La crise de Ceuta continue de peser sur le gouvernement espagnol
Convoqué en session extraordinaire devant le Parlement, jeudi, le chef du gouvernement espagnol, Pedro Sanchez, a défendu la gestion de l’afflux massif de migrants survenu fin juillet, tout en reconnaissant des défaillances du côté marocain de la frontière. « S’il a de nouveau écarté une implication du Maroc dans l’organisation de cet afflux, le dirigeant socialiste a légèrement nuancé sa position, estimant qu’après les événements, la coopération entre les deux pays devait être différente », rapporte le journal français Le Monde.
Cette nécessité de redéfinir les relations avec le Maroc est également mise en avant par le quotidien espagnol El Pais. Le journal souligne qu’« il n’y a plus de temps à perdre », et appelle à un engagement total de l’État pour résoudre la crise humanitaire et politique. La collaboration entre voisins pour garantir la stabilité des frontières communes est jugée essentielle, mais les concessions faites à Rabat ont été qualifiées d’insuffisantes. El Pais avertit que « la souveraineté européenne est également en jeu sur les plages de Ceuta ».

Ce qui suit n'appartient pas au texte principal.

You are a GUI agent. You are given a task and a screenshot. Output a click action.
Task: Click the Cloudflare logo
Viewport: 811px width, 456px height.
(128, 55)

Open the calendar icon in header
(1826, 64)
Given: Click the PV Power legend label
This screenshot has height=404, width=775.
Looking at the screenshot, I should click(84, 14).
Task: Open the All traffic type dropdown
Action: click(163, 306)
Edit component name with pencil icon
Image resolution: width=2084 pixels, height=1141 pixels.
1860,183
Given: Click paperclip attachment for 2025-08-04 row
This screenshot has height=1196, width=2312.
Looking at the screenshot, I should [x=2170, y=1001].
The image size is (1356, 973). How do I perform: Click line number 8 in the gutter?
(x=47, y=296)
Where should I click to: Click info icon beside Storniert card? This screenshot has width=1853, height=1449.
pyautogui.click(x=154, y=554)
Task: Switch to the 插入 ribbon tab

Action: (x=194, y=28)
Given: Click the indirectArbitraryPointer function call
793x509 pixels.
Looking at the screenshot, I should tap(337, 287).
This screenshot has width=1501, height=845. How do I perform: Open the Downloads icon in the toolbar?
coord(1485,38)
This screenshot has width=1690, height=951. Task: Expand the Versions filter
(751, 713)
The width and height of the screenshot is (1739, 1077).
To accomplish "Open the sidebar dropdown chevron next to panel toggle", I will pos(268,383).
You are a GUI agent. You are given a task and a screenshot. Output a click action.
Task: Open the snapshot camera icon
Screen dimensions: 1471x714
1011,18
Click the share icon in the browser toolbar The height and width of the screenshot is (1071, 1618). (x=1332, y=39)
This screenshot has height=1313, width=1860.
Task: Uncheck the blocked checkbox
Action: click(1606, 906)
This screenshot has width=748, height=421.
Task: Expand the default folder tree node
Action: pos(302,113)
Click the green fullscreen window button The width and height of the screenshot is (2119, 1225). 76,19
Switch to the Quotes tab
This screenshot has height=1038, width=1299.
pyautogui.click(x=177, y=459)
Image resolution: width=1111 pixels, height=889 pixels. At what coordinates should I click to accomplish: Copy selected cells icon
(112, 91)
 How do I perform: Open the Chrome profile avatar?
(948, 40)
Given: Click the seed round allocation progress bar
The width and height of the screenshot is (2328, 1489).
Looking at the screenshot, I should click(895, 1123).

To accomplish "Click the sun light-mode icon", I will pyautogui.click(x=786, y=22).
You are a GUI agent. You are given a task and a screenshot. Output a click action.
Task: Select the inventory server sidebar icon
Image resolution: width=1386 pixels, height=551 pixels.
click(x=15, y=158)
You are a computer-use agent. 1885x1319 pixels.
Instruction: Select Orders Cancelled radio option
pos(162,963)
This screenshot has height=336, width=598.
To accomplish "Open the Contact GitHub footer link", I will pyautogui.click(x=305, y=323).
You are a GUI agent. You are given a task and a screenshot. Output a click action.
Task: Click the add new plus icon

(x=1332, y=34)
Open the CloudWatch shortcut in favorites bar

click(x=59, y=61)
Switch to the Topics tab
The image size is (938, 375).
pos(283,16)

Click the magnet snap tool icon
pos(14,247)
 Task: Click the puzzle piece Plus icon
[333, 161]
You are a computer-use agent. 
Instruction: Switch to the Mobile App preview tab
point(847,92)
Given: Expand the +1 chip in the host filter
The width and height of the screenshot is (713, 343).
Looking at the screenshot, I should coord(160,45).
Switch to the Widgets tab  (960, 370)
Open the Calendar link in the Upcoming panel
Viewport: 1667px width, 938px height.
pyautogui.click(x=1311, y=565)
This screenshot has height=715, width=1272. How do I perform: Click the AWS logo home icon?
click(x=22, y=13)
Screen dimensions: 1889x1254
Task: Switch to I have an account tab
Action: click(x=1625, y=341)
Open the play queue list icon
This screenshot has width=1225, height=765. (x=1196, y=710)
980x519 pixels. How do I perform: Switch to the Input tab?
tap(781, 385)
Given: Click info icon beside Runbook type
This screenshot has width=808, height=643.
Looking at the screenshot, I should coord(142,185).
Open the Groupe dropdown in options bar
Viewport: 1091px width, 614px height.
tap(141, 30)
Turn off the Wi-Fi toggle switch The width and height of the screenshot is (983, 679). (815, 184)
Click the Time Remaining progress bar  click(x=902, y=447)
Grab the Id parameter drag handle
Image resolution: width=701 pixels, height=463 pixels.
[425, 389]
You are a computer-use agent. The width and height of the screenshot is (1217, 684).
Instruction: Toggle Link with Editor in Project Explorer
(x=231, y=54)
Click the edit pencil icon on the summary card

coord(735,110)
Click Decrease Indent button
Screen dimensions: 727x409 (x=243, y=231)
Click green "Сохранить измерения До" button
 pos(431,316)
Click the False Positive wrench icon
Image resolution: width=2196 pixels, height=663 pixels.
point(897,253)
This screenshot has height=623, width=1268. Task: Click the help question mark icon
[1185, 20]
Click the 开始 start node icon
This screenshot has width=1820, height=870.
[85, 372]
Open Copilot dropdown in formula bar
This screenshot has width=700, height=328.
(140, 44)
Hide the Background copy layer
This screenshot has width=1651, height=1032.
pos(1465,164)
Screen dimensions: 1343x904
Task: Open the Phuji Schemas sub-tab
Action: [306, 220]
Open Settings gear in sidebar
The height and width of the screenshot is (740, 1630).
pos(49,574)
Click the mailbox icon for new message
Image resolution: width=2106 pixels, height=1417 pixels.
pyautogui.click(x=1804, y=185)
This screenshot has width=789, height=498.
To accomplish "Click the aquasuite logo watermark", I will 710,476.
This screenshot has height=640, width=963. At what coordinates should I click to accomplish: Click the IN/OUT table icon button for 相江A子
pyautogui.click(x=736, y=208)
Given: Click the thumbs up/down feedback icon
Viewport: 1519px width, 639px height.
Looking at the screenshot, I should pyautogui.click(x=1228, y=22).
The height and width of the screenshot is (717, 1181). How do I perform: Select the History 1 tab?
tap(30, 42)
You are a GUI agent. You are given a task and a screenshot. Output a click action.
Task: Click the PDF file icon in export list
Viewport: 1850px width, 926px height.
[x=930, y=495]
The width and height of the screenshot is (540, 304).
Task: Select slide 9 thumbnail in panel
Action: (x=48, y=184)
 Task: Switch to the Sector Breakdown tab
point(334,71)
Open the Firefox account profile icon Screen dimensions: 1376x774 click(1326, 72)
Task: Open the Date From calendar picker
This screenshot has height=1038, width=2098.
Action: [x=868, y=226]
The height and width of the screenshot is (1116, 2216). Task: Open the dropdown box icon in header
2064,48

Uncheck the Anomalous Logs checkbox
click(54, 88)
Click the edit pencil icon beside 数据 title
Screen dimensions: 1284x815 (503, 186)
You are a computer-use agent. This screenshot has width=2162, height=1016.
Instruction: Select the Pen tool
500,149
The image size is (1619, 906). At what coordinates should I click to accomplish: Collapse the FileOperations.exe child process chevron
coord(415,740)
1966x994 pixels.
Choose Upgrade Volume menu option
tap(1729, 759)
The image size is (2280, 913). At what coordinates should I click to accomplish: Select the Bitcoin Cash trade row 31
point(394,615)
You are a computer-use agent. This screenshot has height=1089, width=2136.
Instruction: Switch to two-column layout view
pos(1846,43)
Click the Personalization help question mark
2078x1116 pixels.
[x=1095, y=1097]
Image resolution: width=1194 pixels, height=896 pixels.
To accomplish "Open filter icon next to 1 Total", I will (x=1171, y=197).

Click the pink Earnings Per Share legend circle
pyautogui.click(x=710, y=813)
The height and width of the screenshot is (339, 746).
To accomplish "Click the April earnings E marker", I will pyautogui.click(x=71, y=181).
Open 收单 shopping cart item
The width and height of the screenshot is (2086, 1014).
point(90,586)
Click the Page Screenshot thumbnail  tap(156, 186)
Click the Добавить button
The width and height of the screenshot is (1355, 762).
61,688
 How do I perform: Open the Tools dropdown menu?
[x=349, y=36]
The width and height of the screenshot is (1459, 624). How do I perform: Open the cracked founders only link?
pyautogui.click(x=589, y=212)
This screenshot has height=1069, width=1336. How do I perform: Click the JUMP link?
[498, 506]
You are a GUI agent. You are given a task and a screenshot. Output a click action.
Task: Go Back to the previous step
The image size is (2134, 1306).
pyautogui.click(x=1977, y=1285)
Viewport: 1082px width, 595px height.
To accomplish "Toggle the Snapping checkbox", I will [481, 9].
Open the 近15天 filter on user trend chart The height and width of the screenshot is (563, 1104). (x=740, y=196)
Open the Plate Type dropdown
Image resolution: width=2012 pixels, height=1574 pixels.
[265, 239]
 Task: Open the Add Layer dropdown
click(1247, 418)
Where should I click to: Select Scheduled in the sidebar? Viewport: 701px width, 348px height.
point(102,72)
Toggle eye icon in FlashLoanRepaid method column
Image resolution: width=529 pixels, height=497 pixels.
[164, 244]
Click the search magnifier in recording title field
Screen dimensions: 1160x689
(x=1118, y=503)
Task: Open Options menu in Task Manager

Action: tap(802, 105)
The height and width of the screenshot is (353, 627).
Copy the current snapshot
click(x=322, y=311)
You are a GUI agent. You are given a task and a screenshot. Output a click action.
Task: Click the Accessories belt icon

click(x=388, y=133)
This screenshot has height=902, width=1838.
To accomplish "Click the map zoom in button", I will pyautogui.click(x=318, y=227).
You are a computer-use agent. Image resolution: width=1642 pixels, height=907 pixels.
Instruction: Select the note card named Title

La crise est également humanitaire, comme le souligne El Pais, qui insiste sur la nécessité de déployer immédiatement des ressources suffisantes pour prendre en charge les migrants errant dans les rues et sur les plages de Ceuta. Cette indignation est partagée par le média espagnol Publico, qui dénonce le fait que les migrants soient devenus « une arme politique, un pion de plus dans la géopolitique, et que leurs droits, voire leur humanité, soient remis en question ».